Setelah pengumuman ditetapkan, si tuan sejatinya kalah memenangkan
hati rakyat yang katanya diperjuangankan. Rakyat bergejolak. Asap ‘people power’
berhembus. Mau tidak mau, itu yang akan dihadapi tuan. Bagaimana nantinya,
kiranya gerakan massa akan tetap terlaksana bahkan sebelum yang diprediksikan. Di
sosial media negeriku dua hari ini sudah terpantau. Kegelisahan rakyat tak
terbendung. Berbagai tagar sudah dicuitkan. Si tuan hanya menang dari hasil
inputan aplikasi pesanan. Si tuan tidak seutuhnya memenangkan apa yang harusnya
ia menangkan. Kemenangan si tuan banal. Kemenangan itu hanya akan diicipi
sebagian elit. Sisanya, pendukung si tuan di kalangan marjinal hanya akan
diberi kesan pencitraan. Kritik, dibungkam. Pertanyaan untuk divalidasi bahkan oleh seorang dokter yang mencurigai kematian kematian 500-an orang didiamkan, dokternya yang diancam bui. Tim asistensi hukum dilegalkan untuk menciduk semua yang dirasai melanggar hukum baik ucapan atau tindakan pasca pemilihan pemimpin.

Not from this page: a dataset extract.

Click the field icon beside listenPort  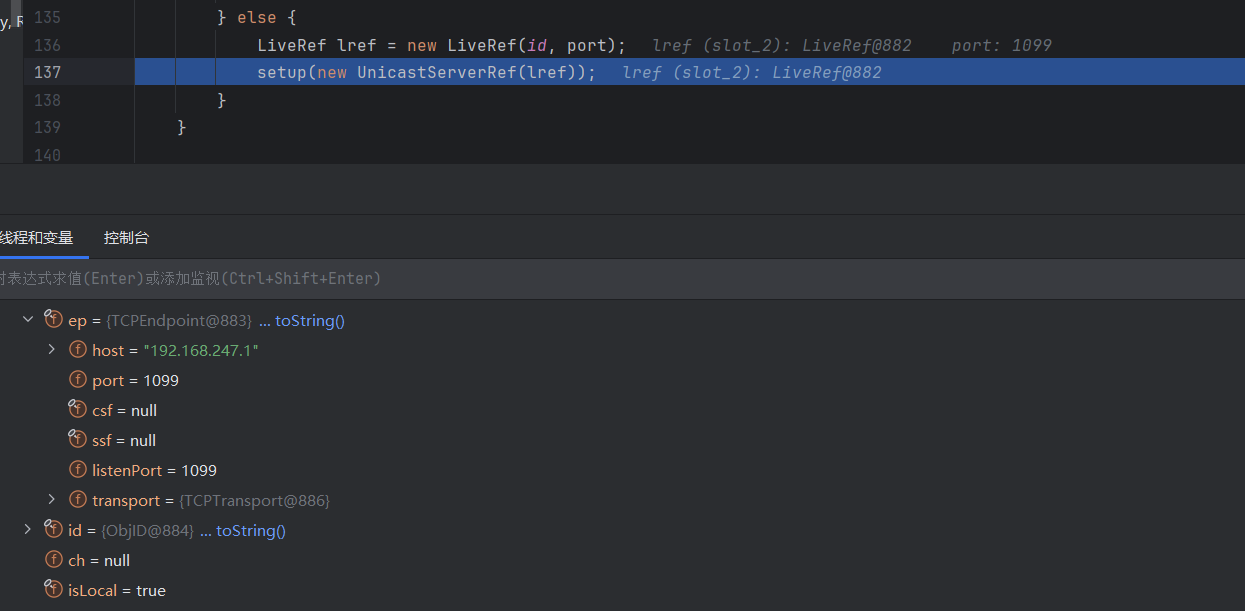(77, 470)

Kepada si tuan. Selamat, selamat atas kemenangan banal. Tuan, tuan
punya hasil penghitungan aplikasi pesanan. Tapi tuan gagal meyakinkan seluruh
rakyatnya, bahwa tuan pantas dimenangkan. Tuan kalah, disebagian besar
rakyatnyau dan kalah atas pundi pundi uangnya yang tuan dan timnya gelontorkan.

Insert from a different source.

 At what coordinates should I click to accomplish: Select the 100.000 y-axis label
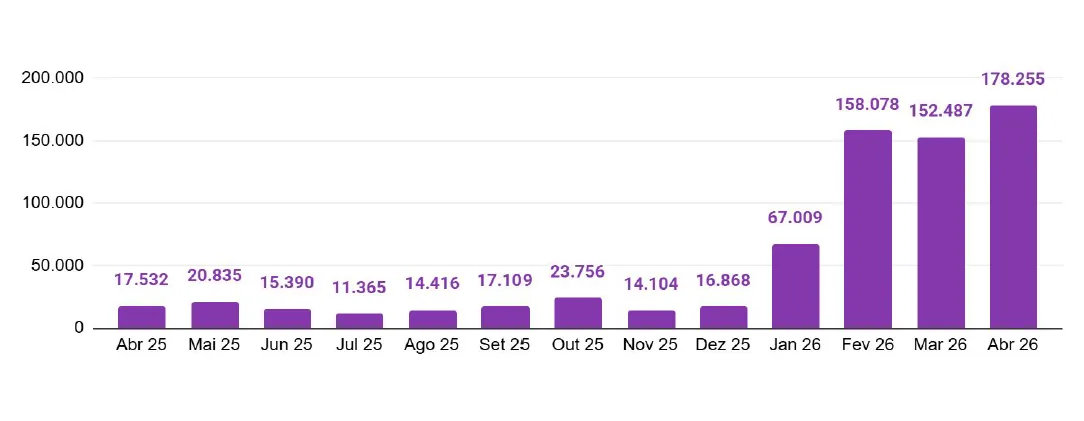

Baru dua hari setelah pengumumannya, sudah mulai banyak gejola di rakyatnya. Rakyatnya
bukan masalah siapa pemenangnya, tetapi di negeri ini memperjuangkan kepantasan
pemimpin yang gagal untuk memimpin lagi lima tahun ke depan.
Kali ini, dikemenangan banal si tuan. Tunggu saja, akan semakin
banyak rakyatnya yang bangkit. Mata rakyat di negeri ini semakin jeli. Gerakan mahasiswa
menjadi bangkit lagi melihat inkonsisteninya untuk mewujudkan janji nawacita
lima tahun lalu. Emak emak bahkan sekarang turun tangan bermodalkan tutup panci
di dapur mengepul sambil memaki maki, bahwa pemimpinnya yang lalu gagal
mewujudkan listrik murah, pekerjaan melimpah, -- akan maju lagi. Anak anak
sekolah yang sudah melek politik, makin asik buat konten menggelitik.
People power bukan hanya tentang turunnya massa sebanyak reformasi
yang sudah 20 tahun lalu terjadi. Zaman berganti, orang orang yang dahulu
menyengkuyung reformasi mungkin ada yang sudah mati, namun ide, gagasan tak
pernah mati suri. Ide gagasan hanya berubah bentuk sesuai kondisi. Dan selama
masih ada manusia manusia berhati dan berakal, berprinsip bahwa kezaliman
adalah musuh abadi, kemenangan banal si tuan hanya akan menghitung hari.